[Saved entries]
▼▼▼

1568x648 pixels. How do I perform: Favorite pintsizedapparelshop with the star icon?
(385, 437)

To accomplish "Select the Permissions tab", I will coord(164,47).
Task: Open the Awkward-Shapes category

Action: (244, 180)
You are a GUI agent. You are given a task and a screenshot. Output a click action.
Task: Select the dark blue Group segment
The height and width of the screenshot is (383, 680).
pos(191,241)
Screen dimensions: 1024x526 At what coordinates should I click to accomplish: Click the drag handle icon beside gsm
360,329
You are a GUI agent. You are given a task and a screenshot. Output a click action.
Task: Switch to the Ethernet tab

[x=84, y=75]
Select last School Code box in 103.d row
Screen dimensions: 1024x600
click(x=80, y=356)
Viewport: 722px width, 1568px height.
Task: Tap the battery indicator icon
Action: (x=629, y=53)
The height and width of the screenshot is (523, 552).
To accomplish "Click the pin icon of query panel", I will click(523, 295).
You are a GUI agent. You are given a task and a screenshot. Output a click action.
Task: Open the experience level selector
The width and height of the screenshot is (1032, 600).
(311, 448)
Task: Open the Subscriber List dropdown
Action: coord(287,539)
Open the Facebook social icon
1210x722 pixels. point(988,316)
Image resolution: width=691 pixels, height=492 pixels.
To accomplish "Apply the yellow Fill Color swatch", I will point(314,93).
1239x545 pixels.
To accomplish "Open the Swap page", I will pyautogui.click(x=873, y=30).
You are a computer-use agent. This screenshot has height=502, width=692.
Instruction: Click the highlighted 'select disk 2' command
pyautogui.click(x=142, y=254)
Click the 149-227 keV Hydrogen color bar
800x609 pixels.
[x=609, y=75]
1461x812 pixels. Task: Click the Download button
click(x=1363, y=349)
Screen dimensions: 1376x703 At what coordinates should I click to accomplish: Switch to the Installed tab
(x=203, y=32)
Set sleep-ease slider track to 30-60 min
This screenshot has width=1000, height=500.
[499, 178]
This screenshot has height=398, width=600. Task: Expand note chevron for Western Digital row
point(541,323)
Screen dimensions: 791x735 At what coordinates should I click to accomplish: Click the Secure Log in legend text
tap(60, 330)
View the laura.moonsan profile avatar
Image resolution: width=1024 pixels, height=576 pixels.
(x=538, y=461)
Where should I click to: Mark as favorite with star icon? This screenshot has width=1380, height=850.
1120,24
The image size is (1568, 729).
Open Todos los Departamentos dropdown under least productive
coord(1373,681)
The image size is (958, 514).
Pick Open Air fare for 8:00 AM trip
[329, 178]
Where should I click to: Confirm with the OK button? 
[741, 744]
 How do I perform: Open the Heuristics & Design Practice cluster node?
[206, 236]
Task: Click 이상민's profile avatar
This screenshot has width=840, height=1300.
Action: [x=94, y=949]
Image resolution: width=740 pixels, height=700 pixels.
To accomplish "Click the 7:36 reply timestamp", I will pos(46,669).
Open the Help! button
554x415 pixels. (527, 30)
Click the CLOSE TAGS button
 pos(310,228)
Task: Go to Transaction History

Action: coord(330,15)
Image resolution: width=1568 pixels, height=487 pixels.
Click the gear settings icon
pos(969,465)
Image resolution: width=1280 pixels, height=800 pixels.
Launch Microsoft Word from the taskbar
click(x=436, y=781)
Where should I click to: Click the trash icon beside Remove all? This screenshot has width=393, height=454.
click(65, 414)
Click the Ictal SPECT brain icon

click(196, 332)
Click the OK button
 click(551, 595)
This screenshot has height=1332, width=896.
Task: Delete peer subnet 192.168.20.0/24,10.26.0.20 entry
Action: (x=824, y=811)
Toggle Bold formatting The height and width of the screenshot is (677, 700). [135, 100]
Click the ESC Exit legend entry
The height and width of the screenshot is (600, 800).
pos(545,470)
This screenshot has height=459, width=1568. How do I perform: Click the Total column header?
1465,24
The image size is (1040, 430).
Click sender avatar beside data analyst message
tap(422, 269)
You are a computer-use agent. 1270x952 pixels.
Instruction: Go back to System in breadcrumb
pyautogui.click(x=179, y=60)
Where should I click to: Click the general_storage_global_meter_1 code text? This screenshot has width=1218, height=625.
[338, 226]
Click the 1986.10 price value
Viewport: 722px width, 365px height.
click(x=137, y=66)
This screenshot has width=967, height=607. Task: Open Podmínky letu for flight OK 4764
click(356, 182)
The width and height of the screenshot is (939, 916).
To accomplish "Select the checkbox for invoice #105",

▲▲▲

- [TASK DESCRIPTION]
In the records above, some lines hold the word "computer"; copy each such line.

- [SOLUTION FOR THIS TASK]
You are a computer-use agent. This screenshot has height=502, width=692.
You are a computer-use agent. 1270x952 pixels.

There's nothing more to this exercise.